**EXTRAIT FOURNI:**
Pour le surplus, je vous renvoie à la lecture du communiqué de presse du Tribunal.

INFOS CONTRÔLE DES CONCENTRATIONS UE : Les décisions autorisant, d’une part, le rapprochement de Fiat Chrysler et de PSA et, d’autre part, l'acquisition de Refinitiv par London Stock Exchange Group (LSEG) sont en ligne

 

Le 11 octobre 2021, la Commission européenne a rendu publique la décision datée du 21 décembre 2020, qui autorise, à la suite d’une phase II et moyennant remèdes, le rapprochement de Fiat Chrysler (Fiat, Chrysler, Jeep, Alfa Romeo, Lancia, Abarth, Dodge) et de Peugeot S.A. (Peugeot, Citroën, Opel, Vauxhall et DS) en vue de la création de « Stellantis », le quatrième groupe automobile mondial.

En définitive, l’opération n’a suscité de préoccupation de concurrence que sur marché des véhicules utilitaires légers est important pour de nombreux indépendants et petites et moyennes entreprises dans toute l'Europe.

La structure de l'offre sur les marchés des véhicules utilitaires se caractérise par un nombre plus limité de concurrents que sur les marchés des voitures particulières, avec des parts de marché qui sont restées relativement stables au cours de la dernière décennie et où, à l'exception de Toyota (et de Maxus pour les véhicules utilitaires électriques dans certains pays de l'EEE), aucune nouvelle entrée sérieuse n'a eu lieu. La taille plus réduite des marchés, par rapport aux marchés des véhicules de tourisme, fait qu'il est plus difficile d'atteindre l'échelle nécessaire pour investir dans les installations de production requises, ce qui incite les équipementiers à partager les coûts par le biais de nombreux accords d'approvisionnement croisé (pt. 212).

**CONSIGNES DE L'EXERCICE:**
1. Citez, dans l'extrait sur le contrôle des concentrations, le passage commençant par « INFOS CONTRÔLE DES » et se poursuivant jusqu'à « groupe automobile mondial. ».
2. Reformulez sous forme de liste le paragraphe de l'extrait sur le contrôle des concentrations qui débute par « La structure de l'offre », en conservant ses faits principaux.
3. Poursuivez l'extrait sur le contrôle des concentrations à partir de sa dernière phrase.
La liste qui suit n'a aucun lien avec l'extrait sur le contrôle des concentrations.

**ENTRÉES DE DONNÉES:**
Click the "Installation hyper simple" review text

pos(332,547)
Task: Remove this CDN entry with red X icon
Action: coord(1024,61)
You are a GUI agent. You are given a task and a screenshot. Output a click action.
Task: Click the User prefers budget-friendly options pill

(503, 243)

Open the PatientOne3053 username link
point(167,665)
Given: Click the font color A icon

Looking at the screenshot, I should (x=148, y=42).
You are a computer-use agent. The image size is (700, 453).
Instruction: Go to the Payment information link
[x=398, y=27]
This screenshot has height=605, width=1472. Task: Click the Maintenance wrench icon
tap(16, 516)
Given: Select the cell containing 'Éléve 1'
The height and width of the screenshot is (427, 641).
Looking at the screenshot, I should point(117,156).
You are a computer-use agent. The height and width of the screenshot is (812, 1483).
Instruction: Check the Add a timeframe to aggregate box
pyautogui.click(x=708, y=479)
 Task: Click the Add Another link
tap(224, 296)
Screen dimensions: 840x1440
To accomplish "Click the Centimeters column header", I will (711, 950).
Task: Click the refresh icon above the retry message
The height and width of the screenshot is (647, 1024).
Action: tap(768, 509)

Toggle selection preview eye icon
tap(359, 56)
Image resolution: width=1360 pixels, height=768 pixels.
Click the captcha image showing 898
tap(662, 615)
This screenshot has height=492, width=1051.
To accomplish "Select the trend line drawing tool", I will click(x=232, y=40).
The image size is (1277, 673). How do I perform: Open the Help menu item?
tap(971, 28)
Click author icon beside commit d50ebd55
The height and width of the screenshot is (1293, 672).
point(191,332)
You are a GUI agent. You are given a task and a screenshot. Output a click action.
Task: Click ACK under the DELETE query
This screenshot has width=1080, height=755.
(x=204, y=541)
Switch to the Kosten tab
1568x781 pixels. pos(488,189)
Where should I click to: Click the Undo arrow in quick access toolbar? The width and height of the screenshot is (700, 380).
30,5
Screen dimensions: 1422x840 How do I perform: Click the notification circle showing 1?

**RÉSULTATS PAR CONSIGNE:**
1.
INFOS CONTRÔLE DES CONCENTRATIONS UE : Les décisions autorisant, d’une part, le rapprochement de Fiat Chrysler et de PSA et, d’autre part, l'acquisition de Refinitiv par London Stock Exchange Group (LSEG) sont en ligne

 

Le 11 octobre 2021, la Commission européenne a rendu publique la décision datée du 21 décembre 2020, qui autorise, à la suite d’une phase II et moyennant remèdes, le rapprochement de Fiat Chrysler (Fiat, Chrysler, Jeep, Alfa Romeo, Lancia, Abarth, Dodge) et de Peugeot S.A. (Peugeot, Citroën, Opel, Vauxhall et DS) en vue de la création de « Stellantis », le quatrième groupe automobile mondial.

2.
- Les marchés des véhicules utilitaires comptent moins de concurrents que ceux des voitures particulières.
- Les parts de marché y sont restées relativement stables au cours de la dernière décennie.
- Aucune nouvelle entrée sérieuse n'a eu lieu, à l'exception de Toyota, ainsi que de Maxus pour les véhicules utilitaires électriques dans certains pays de l'EEE.
- Ces marchés sont plus petits que ceux des véhicules de tourisme. Il est donc plus difficile d'y atteindre l'échelle nécessaire pour investir dans les installations de production.
- Les équipementiers sont ainsi incités à partager les coûts par de nombreux accords d'approvisionnement croisé (pt. 212).

3.
la Commission relève qu’une comparaison des ventes des parties montre que leur portefeuille de véhicules se chevauche avec une intensité particulière dans les petits véhicules utilitaires légers. Elles ont une proportion de ventes de petits véhicules utilitaires légers plus élevée que la moyenne, et la nouvelle entité disposera du plus grand portefeuille de modèles dans les petits véhicules utilitaires légers. Ce qui suggère que Fiat Chrysler et PSA se font une concurrence étroite pour les petits véhicules utilitaires légers. L'enquête approfondie sur le marché a ainsi montré que les parties fixent le prix de leurs modèles équivalents (en termes de taille/capacité de chargement) de manière similaire, et plus proche que celui des modèles équivalents des concurrents. De sorte que, pour la Commission, les parties peuvent être considérées comme des concurrents au moins proches sur le marché des petits véhicules utilitaires légers de l'EEE, ainsi que sur un grand nombre de marchés nationaux, et notamment sur tous les marchés sur lesquels la Commission émet des doutes quant à la compatibilité de l’opération avec le marché intérieur (pts. 339-340). Ainsi, en 2019, il n’existe que trois États membre sur les 30 que compte l’EEE dans lesquels les parts de marché des parties sont inférieures à 20 % (Bulgarie, Roumanie et Islande).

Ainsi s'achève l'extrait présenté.